The Delhi BJP Sunday organised a khichdi feast at the Ramlila Maidan, where 5,000 kg of “samrasta khichdi” was cooked and served as part of its Bhim Mahasangam programme. The event was organised by the Delhi BJP unit’s Anusuchit Jati (Scheduled Caste) wing to connect with Dalits ahead of the Lok Sabha elections. There are around 1.4 crore voters in Delhi, of which around 15% are Dalits.
Party leaders said they will also place a bid to enter the Guinness Book of World Records for cooking the maximum amount of khichdi at a place.

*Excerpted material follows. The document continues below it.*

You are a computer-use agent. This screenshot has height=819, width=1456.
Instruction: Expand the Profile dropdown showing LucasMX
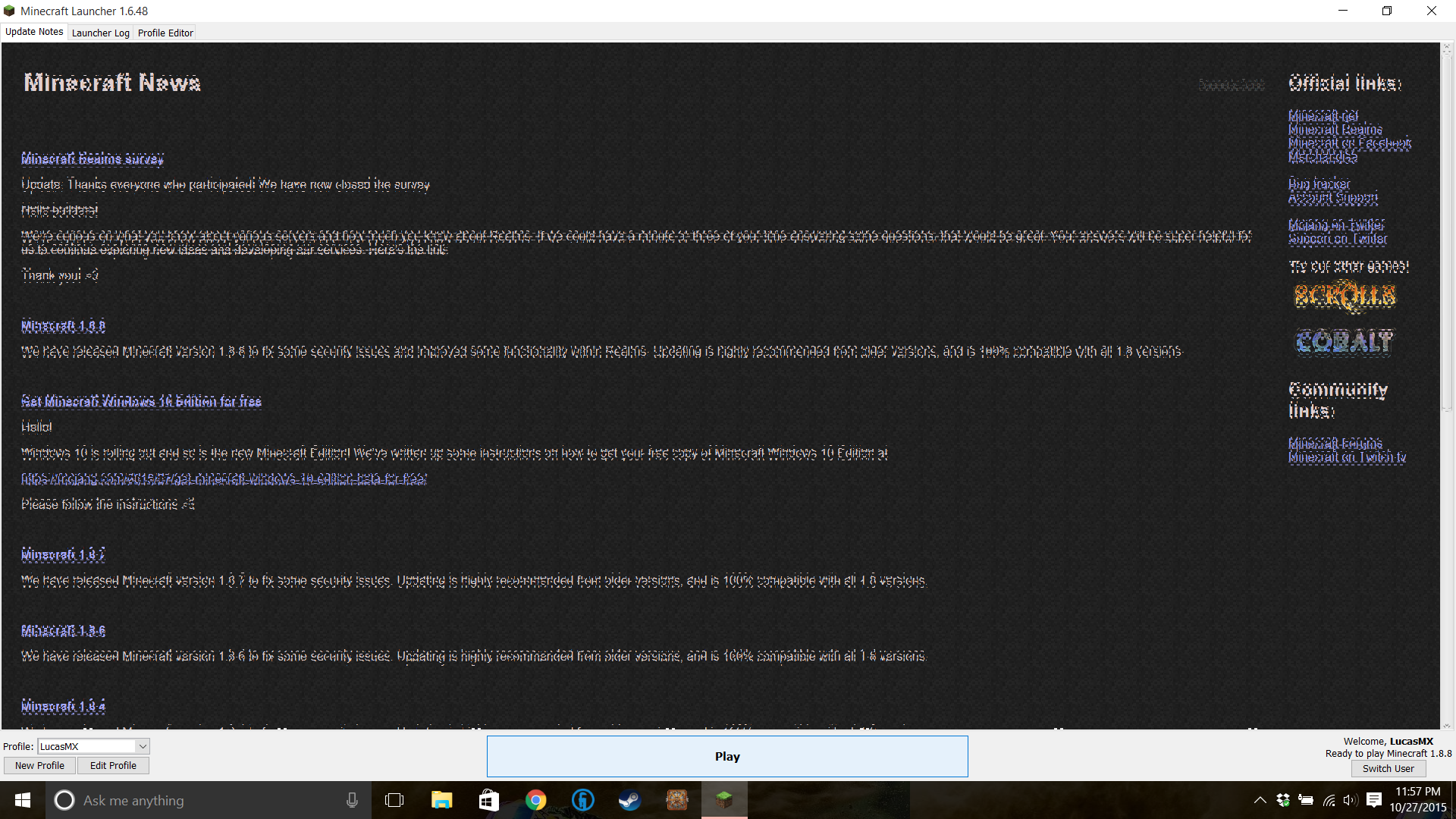click(143, 746)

“BJP workers collected 400 kg rice, 100 kg lentils, 350 kg vegetables, 100 kg desi ghee, 100 litres of oil, 2,500 litres of water and 250 kg spices from three lakh Dalit households across Delhi with an aim to set a world record,” said Mohan Lal Gihara, president of BJP’s Anusuchit Jati Morcha.
Chef Vishnu Manohar from Nagpur, who had earlier attempted a world record by preparing 3,000 kg of khichdi in Nagpur, prepared the khichdi which was later served to around 25,000 people — mostly Delhi BJP volunteers.
“Representatives from the Guinness Book of World Records were at the event,” he claimed. The Delhi BJP’s Dalit face, Northwest Delhi MP Udit Raj, arrived well after the event started.
Raj, who was earlier reported to be unhappy with the event, said: “The event is good for social harmony. But to get electoral gains, you need to give them a bigger share in every field.”
Delhi unit chief Manoj Tiwari said the event was a harmony-building exercise rather than a political event. “Collecting the dal and rice for the event from households would have been impossible if the people were unhappy with us. This
khichdi carries the message that Narendra Modi will again become Prime Minister,” he said.
Union Minister Thaawarchand Gehlot said, “The Bhim Mahasangam is a unique programme held in the memory of great patriot Babasaheb Ambedkar, who sacrificed his life for creating an atmosphere of harmony and equality. He was a highly educated person and could have lived in rich countries like America or Britain. He could have led a happy life even in India, but he worked hard to eliminate disparity and injustice from society.”